Ils abandonnent une production « prometteuse »
La production d’amélanches, ces délicieux fruits bleus, était le rêve de Patrice Gosselin et de Kathy Boudreault, mais ils ont décidé de raser toute leur plantation.
« Au début, le ministère de l’Agriculture nous encourageait à diversifier les cultures en misant sur des petits fruits comme les amélanches. C’était supposément une culture prometteuse, mais en vérité, c’était énormément d’ouvrage et nous n’avions pas assez de marchés pour écouler notre production. Je l’ai calculé et ça revenait à être payé 20 cents l’heure », dépeint M. Gosselin.
10 ans de labeur
Avec l’aide de leur famille respective, les Gosselin-Boudreault ont trimé dur pendant 10 ans. Ils ont commencé par défricher la terre « en enlevant les souches, une par une, à travers les mouches », se souvient Mme Boudreault. Ils se sont battus contre les maladies fongiques, les insectes ravageurs et les oiseaux. Une fois les fruits récoltés, la vente devenait un défi supplémentaire. Ils ont été jusqu’à placer des publicités sur les pare-brise des voitures dans les centres commerciaux et à faire déguster leurs fruits de roulotte en roulotte dans les campings, « mais la réalité nous a rattrapé. Ça prenait beaucoup de temps et c’était un gouffre financier », résume M. Gosselin.
Un déclin
Pierre-Olivier Martel, spécialiste en horticulture fruitière au bureau d’Alma du ministère de l’Agriculture, des Pêcheries et de l’Alimentation du Québec (MAPAQ), confirme que d’autres agriculteurs ont mis un terme à leur expérience de culture des amélanches. « Il y en a beaucoup qui ont abandonné. En 2007, on comptait une quinzaine de producteurs; il en reste quatre aujourd’hui », précise l’agronome, expliquant que la culture s’est avérée plus difficile que prévu pour certains agriculteurs, en raison de défis phytosanitaires notam- ment. La mise en marché n’est pas toujours facile non plus, argue-t-il.

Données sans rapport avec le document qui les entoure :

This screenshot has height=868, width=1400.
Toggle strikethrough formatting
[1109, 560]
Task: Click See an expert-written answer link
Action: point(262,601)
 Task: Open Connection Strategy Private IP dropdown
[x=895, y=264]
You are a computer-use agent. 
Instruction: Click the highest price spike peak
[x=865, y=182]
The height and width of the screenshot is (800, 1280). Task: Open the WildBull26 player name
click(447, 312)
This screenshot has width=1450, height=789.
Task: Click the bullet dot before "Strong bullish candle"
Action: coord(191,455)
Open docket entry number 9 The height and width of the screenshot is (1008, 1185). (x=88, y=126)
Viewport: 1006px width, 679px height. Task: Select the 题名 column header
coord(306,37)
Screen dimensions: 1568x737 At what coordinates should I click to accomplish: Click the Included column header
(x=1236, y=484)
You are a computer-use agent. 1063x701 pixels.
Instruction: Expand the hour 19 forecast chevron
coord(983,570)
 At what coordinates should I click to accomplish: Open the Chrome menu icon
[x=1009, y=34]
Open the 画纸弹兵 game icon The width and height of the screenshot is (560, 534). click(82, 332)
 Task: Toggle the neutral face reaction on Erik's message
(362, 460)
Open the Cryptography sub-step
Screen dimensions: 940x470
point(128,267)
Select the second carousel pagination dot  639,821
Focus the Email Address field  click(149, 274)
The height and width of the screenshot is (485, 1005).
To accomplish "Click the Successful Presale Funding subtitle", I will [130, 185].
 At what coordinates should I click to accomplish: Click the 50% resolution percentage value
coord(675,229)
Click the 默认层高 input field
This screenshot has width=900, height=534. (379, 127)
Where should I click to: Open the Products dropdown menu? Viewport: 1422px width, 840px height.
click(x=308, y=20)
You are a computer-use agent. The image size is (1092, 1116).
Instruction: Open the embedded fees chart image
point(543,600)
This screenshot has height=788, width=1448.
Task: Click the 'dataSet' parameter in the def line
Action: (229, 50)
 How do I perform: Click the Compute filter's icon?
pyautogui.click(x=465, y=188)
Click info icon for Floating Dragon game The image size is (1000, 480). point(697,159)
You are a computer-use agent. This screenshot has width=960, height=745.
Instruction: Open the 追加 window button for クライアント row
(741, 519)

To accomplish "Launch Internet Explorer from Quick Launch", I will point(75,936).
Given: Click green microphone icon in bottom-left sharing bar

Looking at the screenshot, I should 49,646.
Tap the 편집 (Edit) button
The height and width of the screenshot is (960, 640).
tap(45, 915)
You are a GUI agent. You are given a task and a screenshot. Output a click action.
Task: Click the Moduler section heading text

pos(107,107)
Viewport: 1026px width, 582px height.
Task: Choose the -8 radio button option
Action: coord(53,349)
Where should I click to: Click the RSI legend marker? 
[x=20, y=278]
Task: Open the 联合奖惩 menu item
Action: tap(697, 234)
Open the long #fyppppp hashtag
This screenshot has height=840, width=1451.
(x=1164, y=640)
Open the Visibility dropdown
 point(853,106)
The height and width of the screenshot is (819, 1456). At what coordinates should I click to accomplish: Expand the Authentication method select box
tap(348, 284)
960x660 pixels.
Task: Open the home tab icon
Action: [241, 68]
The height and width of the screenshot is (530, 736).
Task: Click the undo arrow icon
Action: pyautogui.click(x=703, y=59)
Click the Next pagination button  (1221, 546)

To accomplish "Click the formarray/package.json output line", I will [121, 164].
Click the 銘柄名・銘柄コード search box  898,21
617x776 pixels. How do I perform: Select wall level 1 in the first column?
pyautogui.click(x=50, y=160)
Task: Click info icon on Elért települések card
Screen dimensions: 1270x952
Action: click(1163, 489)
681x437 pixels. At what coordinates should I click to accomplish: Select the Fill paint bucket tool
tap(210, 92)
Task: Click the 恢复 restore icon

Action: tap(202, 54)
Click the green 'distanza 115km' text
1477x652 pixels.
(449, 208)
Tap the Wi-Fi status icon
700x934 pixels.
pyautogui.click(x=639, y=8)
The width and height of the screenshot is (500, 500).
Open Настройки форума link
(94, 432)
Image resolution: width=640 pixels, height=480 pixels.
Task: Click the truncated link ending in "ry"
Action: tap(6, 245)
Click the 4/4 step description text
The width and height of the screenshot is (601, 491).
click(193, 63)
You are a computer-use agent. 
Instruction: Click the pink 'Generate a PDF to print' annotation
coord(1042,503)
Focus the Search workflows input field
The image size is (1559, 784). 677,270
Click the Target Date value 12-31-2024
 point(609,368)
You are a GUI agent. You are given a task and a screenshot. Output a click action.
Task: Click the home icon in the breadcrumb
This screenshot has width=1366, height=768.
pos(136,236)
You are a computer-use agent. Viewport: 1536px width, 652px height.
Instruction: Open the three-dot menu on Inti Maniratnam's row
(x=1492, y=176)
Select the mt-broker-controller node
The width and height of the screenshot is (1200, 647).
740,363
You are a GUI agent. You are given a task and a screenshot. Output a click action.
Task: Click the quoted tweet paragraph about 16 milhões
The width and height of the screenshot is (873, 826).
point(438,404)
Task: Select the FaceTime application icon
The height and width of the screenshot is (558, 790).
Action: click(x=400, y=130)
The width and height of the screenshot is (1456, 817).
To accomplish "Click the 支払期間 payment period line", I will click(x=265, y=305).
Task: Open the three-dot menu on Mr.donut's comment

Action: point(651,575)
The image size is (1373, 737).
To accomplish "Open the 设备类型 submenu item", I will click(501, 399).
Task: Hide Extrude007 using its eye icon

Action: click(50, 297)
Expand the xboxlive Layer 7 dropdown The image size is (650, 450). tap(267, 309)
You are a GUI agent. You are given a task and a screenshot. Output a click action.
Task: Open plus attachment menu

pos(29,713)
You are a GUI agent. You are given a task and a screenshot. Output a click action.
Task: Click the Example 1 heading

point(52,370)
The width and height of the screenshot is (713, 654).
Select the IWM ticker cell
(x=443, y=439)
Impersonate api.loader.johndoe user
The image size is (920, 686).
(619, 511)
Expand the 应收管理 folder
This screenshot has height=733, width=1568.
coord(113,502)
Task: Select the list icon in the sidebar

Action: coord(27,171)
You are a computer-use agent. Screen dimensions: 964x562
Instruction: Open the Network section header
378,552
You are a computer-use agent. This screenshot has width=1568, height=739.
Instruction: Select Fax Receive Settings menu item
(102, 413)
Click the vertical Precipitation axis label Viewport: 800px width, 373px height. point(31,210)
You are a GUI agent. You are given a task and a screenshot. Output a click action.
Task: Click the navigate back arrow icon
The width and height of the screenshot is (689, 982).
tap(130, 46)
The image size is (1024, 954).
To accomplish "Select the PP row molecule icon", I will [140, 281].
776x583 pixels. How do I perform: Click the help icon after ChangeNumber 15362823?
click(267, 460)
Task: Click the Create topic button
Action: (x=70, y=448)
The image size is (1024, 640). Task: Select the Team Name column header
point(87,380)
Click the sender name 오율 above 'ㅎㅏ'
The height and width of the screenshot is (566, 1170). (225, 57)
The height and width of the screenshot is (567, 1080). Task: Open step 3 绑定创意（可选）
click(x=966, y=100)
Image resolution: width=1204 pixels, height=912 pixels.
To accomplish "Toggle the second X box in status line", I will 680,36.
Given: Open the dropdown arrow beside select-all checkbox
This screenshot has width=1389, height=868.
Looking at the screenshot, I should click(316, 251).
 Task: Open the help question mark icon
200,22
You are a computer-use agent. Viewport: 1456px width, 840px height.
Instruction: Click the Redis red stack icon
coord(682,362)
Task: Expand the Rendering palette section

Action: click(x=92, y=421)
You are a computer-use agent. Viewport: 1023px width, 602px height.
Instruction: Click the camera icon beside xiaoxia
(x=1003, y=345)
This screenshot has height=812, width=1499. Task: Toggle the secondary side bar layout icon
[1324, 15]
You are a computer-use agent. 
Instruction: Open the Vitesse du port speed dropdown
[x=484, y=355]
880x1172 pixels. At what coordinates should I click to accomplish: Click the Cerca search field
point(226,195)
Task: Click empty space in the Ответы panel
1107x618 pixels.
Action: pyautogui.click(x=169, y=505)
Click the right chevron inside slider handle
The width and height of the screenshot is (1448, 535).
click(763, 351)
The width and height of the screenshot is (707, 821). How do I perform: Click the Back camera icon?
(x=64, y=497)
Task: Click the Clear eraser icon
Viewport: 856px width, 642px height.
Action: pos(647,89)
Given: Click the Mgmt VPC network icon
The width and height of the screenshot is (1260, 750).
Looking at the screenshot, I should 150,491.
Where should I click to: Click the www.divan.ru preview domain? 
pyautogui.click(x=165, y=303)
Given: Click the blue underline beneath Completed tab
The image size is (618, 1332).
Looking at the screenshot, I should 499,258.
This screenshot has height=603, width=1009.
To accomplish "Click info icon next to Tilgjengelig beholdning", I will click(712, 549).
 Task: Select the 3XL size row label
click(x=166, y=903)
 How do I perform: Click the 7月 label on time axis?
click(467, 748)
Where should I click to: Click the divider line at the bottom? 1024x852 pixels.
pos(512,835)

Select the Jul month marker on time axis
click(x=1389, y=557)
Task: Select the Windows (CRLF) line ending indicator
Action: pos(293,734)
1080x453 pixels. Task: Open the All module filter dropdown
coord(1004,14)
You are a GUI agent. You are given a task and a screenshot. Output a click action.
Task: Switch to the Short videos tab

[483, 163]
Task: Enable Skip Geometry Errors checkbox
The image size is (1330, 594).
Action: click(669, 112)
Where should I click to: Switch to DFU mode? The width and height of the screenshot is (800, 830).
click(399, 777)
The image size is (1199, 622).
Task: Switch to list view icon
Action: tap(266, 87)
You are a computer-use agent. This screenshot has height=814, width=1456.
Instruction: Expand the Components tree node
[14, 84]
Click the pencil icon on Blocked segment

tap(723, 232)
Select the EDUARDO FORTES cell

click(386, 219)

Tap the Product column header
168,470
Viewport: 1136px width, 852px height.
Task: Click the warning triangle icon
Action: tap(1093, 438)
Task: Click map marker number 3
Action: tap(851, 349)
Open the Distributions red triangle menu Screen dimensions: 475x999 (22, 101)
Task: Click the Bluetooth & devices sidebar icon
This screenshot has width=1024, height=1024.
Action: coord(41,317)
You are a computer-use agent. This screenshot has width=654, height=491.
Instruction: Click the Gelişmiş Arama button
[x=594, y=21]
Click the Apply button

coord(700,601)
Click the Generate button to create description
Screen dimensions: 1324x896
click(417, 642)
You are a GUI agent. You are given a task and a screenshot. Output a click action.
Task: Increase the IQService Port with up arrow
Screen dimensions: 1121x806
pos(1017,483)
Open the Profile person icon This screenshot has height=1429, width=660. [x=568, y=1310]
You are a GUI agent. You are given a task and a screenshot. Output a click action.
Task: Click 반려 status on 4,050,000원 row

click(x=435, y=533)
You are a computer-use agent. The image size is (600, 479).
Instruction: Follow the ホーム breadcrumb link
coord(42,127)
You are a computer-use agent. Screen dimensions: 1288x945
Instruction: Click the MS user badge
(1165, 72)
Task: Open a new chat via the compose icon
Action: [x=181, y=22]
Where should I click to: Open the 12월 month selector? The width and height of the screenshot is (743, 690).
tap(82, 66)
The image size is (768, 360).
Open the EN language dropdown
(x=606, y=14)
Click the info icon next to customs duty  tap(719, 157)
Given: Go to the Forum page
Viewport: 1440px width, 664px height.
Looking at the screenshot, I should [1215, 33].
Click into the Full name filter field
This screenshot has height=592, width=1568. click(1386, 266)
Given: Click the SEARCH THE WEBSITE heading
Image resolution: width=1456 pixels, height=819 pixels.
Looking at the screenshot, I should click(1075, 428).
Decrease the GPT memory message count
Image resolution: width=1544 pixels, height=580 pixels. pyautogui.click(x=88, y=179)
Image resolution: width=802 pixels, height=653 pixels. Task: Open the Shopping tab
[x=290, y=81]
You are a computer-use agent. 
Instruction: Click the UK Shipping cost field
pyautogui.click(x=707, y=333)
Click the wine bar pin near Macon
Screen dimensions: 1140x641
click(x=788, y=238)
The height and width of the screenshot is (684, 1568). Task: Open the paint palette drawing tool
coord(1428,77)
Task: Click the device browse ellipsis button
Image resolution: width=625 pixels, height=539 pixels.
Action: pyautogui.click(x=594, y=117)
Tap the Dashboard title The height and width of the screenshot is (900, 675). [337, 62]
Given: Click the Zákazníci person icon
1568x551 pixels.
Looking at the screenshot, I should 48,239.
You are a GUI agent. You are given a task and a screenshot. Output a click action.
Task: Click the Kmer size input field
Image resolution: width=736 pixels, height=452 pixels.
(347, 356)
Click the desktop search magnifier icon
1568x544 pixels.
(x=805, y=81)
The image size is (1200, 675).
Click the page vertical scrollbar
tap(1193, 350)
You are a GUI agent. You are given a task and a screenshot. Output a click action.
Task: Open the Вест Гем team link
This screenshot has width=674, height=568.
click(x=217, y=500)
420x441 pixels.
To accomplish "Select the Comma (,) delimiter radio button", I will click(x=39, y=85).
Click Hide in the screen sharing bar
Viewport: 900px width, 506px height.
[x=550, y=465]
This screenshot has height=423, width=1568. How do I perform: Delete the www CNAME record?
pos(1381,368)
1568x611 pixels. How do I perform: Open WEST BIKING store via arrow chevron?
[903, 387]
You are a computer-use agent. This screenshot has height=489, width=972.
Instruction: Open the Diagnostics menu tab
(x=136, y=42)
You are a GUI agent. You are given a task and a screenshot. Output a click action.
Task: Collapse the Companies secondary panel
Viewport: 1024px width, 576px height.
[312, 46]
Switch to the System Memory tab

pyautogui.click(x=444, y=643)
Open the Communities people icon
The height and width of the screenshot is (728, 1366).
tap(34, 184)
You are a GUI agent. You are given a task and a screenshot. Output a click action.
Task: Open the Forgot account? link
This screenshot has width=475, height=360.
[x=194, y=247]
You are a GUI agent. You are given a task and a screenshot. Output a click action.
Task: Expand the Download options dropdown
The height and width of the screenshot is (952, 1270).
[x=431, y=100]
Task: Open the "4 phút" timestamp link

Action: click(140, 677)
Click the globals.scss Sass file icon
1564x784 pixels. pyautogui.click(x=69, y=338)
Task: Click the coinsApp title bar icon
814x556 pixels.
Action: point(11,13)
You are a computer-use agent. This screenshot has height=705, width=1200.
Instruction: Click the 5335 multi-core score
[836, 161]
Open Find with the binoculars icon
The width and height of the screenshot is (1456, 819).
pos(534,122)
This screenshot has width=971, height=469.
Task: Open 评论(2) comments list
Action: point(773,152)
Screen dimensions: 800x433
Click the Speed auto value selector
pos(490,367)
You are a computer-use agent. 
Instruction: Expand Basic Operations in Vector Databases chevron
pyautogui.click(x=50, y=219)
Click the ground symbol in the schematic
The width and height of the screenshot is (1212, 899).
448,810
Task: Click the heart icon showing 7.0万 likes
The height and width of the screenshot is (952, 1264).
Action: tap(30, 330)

Patrice Gosselin affirme avoir reçu une subvention du ministère lors de l’implantation de sa production, mais il déplore le manque de soutien par la suite. « On n’a jamais revu personne du MAPAQ. Je pense que les spécialistes du ministère auraient dû nous aider à développer le marché », analyse l’agriculteur. Pierre-Olivier Martel réitère que les amélanches sont des fruits qui présentent de nombreux attraits. Ils sont peu acides et très bons au goût, qu’ils soient frais ou transformés. Leur culture est également très bien adaptée au climat de plusieurs régions du Québec, mais « en ce qui a trait aux marchés, nous ne pouvons pas les créer. Il faut que les producteurs fassent leur propre mise en marché et transforment eux-mêmes leurs fruits », juget-il. Il précise finalement que le marché de la surgélation n’est pas vraiment une solution puisque de gros producteurs d’amélanches de l’Ouest canadien sont très compétitifs dans ce créneau.